Quoted passage →
************
1

If this code below scrapes the first company name, IBM from a table, how would I code it to scrape all the company names from the first column in the table?

Pertinent Code:

table = wait.until(EC.presence_of_all_elements_located((By.CSS_SELECTOR, '#gridview-1070-record-2989')))

For instance, the next one I need is #gridview-1070-record-2990 and so on.

Current Result:

IBM

Desired Results:

IBM
Microsoft Corporation
Apple Corporation
Google
Tesla
etc.

Full Code:

from selenium import webdriver
from selenium.webdriver.support.ui import WebDriverWait
from selenium.webdriver.common.by import By
from selenium.webdriver.support import expected_conditions as EC
from selenium.webdriver.chrome.service import Service
import pandas as pd

   
options = webdriver.ChromeOptions() 
options.add_argument("start-maximized")
options.add_experimental_option("excludeSwitches", ["enable-automation"])
options.add_experimental_option('useAutomationExtension', False)
ser = Service("./chromedriver.exe")
browser = driver = webdriver.Chrome(service=ser)

driver.execute_cdp_cmd("Page.addScriptToEvaluateOnNewDocument", {
  "source": """
    Object.defineProperty(navigator, 'webdriver', {
      get: () => undefined
    })
  """
})
driver.execute_cdp_cmd("Network.enable", {})
driver.execute_cdp_cmd('Network.setUserAgentOverride', {"userAgent": 'Mozilla/5.0 (Windows NT 10.0; Win64; x64) AppleWebKit/537.36 (KHTML, like Gecko) Chrome/83.0.4103.53 Safari/537.36'})
wait = WebDriverWait(driver, 30)
driver.get("https://stockrover.com")
wait.until(EC.visibility_of_element_located((By.XPATH, "/html/body/div[1]/div/section[2]/div/ul/li[2]"))).click()
user = driver.find_element(By.NAME, "username")
password = driver.find_element(By.NAME, "password")
user.clear()
user.send_keys("vibajajo64")
password.clear()
password.send_keys("vincer64")
driver.find_element(By.NAME, "Sign In").click()
wait = WebDriverWait(driver, 30)


table = wait.until(EC.presence_of_all_elements_located((By.CSS_SELECTOR, '#gridview-1070-record-2989')))
for tab in table:
  print(tab.text)
undetected Selenium
  • 183,867
  • 41
  • 278
  • 352
J R
  • 185
  • 1
  • 1
  • 12
  • You seem to have posted your user name and access key in your code. I suggest you delete your post, change your keys, remove your keys from the code and post the question again. – petezurich Feb 27 '22 at 16:50
  • 1
    Thanks, but it's just a dummy account with phony information. – J R Feb 27 '22 at 17:07

2 Answers2

1

To extract and print the texts e.g. IBM, Microsoft Corporation, etc from all of the <table> elements within the website stockrover, instead of presence_of_all_elements_located() you need to induce WebDriverWait for visibility_of_all_elements_located() and you can use either of the following Locator Strategies:

  • Using CSS_SELECTOR:

    print([my_elem.text for my_elem in WebDriverWait(driver, 20).until(EC.visibility_of_all_elements_located((By.CSS_SELECTOR, "table[id^='gridview-1070-record']")))])
************
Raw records
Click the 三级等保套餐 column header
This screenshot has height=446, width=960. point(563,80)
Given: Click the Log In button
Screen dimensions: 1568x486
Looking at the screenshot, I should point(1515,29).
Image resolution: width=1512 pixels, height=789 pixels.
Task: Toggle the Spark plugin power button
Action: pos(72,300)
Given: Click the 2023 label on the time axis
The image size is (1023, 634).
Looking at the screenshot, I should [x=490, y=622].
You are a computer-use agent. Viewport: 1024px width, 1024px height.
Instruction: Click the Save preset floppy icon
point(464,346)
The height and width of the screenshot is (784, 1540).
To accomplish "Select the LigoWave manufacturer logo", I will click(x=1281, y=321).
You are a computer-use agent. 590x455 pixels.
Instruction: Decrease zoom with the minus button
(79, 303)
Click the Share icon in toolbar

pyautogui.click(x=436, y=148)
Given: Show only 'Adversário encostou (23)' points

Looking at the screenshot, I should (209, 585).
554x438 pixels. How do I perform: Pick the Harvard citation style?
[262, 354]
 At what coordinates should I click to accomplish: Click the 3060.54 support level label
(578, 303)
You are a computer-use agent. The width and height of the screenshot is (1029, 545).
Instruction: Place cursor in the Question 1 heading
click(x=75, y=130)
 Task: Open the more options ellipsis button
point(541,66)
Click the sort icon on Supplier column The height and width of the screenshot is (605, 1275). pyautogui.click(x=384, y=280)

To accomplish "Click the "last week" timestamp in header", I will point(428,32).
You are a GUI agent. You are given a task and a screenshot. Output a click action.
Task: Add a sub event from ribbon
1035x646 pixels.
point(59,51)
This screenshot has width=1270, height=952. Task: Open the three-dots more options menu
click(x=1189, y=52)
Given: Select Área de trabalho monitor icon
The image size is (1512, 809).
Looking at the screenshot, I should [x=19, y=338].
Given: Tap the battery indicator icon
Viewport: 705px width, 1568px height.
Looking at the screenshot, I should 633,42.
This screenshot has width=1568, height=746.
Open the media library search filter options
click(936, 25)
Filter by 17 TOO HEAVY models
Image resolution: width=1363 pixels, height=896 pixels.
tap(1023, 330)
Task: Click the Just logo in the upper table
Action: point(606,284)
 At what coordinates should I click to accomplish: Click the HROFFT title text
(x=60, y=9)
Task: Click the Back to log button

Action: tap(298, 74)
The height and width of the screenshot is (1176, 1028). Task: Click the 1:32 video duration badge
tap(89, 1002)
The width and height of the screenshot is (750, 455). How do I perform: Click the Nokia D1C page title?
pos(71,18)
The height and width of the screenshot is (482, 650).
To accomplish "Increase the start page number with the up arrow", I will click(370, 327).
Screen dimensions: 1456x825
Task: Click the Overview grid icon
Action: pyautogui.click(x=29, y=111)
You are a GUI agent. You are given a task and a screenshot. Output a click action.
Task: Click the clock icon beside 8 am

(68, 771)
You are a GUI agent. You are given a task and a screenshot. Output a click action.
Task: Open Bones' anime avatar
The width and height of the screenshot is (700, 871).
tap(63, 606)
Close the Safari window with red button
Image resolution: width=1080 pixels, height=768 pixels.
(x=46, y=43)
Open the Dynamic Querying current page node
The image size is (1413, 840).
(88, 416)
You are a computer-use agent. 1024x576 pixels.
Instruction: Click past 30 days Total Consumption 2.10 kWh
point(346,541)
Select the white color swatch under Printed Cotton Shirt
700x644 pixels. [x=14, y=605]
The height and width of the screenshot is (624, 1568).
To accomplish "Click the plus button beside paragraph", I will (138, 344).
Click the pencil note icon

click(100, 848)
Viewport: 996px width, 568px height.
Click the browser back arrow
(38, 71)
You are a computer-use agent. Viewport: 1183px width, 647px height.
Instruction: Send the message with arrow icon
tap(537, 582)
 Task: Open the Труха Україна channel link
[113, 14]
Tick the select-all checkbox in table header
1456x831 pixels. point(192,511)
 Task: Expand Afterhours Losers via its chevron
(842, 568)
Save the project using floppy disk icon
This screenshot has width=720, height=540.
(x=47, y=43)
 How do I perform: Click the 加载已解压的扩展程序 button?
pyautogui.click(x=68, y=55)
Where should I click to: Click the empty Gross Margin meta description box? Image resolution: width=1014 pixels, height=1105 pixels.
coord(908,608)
************
Task instructions →
1. In the forum thread on scraping company names, which wait condition does the answer recommend using in place of presence_of_all_elements_located()?
2. Rename "Instruction" to "Command" in the entries from the line with "Click the Share icon in toolbar" to the line with "tap(89, 1002)", and return only those lines, otherwise unchanged.

Task-by-task solutions →
1. visibility_of_all_elements_located()

2.
Click the Share icon in toolbar

pyautogui.click(x=436, y=148)
Given: Show only 'Adversário encostou (23)' points

Looking at the screenshot, I should (209, 585).
554x438 pixels. How do I perform: Pick the Harvard citation style?
[262, 354]
 At what coordinates should I click to accomplish: Click the 3060.54 support level label
(578, 303)
You are a computer-use agent. The width and height of the screenshot is (1029, 545).
Command: Place cursor in the Question 1 heading
click(x=75, y=130)
 Task: Open the more options ellipsis button
point(541,66)
Click the sort icon on Supplier column The height and width of the screenshot is (605, 1275). pyautogui.click(x=384, y=280)

To accomplish "Click the "last week" timestamp in header", I will point(428,32).
You are a GUI agent. You are given a task and a screenshot. Output a click action.
Task: Add a sub event from ribbon
1035x646 pixels.
point(59,51)
This screenshot has width=1270, height=952. Task: Open the three-dots more options menu
click(x=1189, y=52)
Given: Select Área de trabalho monitor icon
The image size is (1512, 809).
Looking at the screenshot, I should [x=19, y=338].
Given: Tap the battery indicator icon
Viewport: 705px width, 1568px height.
Looking at the screenshot, I should 633,42.
This screenshot has width=1568, height=746.
Open the media library search filter options
click(936, 25)
Filter by 17 TOO HEAVY models
Image resolution: width=1363 pixels, height=896 pixels.
tap(1023, 330)
Task: Click the Just logo in the upper table
Action: point(606,284)
 At what coordinates should I click to accomplish: Click the HROFFT title text
(x=60, y=9)
Task: Click the Back to log button

Action: tap(298, 74)
The height and width of the screenshot is (1176, 1028). Task: Click the 1:32 video duration badge
tap(89, 1002)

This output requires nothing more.